(DOCUMENT TEXT)
● ● ● ● ● ● ●

# Harry Potter and the Half-Blood Prince Trailer - No Spoilers Allowed Please



## MAC_Whore (Jul 31, 2008)

I know that a lot of you are hyped for the next Harry Potter movie.  I saw the trailer today and thought I would share.  The movie is due out in Nov 08.

*NOTE: If you have read the book, please DO NOT discuss story or plot details here as I don't want to ruin it for others.  Thanks.*






A sneak peek at the new and darker 'Harry Potter' - MSN Movies News


----------



## anjelik_dreamin (Jul 31, 2008)

Omg it looks so freaking awesome. Must. Re-read. All. Books.


----------



## x-ivy (Jul 31, 2008)

i saw it yesterday and it looks soo good! can't wait...there are so many...fanatsy....type things that i'm getting so excited for. Breaking dawn, the third eragon book, harry potter, twilight moive...jeeze


----------



## Shimmer (Jul 31, 2008)

● ● ● ● ● ● ●

Rows on where targets appear
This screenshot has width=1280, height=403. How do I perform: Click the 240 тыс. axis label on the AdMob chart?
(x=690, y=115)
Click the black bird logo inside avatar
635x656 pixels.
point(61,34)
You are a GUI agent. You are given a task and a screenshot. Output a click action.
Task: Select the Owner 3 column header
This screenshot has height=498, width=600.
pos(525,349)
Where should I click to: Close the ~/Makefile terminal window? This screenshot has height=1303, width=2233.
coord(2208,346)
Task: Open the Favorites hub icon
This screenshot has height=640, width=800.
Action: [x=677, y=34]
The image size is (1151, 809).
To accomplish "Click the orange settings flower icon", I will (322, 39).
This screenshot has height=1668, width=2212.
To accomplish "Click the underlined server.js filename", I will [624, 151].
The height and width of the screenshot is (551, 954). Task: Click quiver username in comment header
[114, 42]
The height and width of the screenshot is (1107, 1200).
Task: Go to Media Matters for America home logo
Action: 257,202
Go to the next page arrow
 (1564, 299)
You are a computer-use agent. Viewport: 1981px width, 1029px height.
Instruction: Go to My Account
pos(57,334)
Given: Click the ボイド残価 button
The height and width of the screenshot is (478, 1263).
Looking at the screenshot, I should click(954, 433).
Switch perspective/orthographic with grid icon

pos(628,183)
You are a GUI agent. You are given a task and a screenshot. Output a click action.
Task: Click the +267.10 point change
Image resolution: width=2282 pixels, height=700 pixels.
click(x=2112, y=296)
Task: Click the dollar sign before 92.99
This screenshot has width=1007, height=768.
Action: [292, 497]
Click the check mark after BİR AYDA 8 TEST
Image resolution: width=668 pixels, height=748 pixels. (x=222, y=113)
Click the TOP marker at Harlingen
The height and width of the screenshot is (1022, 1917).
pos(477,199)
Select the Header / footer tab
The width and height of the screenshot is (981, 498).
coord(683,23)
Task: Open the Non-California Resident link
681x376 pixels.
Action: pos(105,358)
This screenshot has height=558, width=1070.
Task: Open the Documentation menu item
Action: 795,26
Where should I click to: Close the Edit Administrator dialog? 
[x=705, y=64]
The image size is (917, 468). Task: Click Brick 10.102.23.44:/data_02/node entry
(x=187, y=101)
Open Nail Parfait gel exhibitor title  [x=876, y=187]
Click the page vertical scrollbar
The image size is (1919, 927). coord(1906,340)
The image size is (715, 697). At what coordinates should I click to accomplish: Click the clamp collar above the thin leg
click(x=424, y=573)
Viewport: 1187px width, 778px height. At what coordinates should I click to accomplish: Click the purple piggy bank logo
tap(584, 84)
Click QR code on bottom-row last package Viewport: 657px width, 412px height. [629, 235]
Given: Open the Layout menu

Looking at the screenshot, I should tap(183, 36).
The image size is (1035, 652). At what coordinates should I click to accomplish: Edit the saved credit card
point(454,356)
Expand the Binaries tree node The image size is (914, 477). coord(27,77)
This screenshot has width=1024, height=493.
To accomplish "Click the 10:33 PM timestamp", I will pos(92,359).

● ● ● ● ● ● ●

(WHAT TO DO)
**1.** Reproduce the part of the Harry Potter trailer thread between "I know that" and "out in Nov 08.", inclusive.
**2.** Name every username that heads a post in the Harry Potter trailer thread.
**3.** Write what comes next in the Harry Potter trailer thread, picking up after its final line.

(ANSWERS FOR THE TASKS)
**1.**
I know that a lot of you are hyped for the next Harry Potter movie.  I saw the trailer today and thought I would share.  The movie is due out in Nov 08.

**2.** MAC_Whore, anjelik_dreamin, x-ivy, Shimmer

**3.**
I'm thrilled beyond belief.
I'm just sad that the man playing Dumbledore doesn't begin to live up to the character.


----------



## concertina (Jul 31, 2008)

This movie looks *dark* and I'm so *thrilled* by that!!!


----------



## SkylarV217 (Jul 31, 2008)

I saw ut yesterday too and from what I can tell and can hope they will follow the book pretty closely .... The triwizard movie pissed me off!!!


----------



## SkylarV217 (Jul 31, 2008)

Quote:

   Originally Posted by *Shimmer* 

 
_I'm thrilled beyond belief.
I'm just sad that the man playing Dumbledore doesn't begin to live up to the character._

 
Completely agree... I think the original Dumbledore was better .... I think he could have been great in these where Dumbledore really shines .... Maybe he will be better in Halfblood b/c he is so prevalent.


& the book is super dark .... So i'm sure the movie will reflect accordingly


----------



## n_c (Jul 31, 2008)

OMGosh can wait. I recently began to re-read the last book..ah its all so exciting!


----------



## aziajs (Jul 31, 2008)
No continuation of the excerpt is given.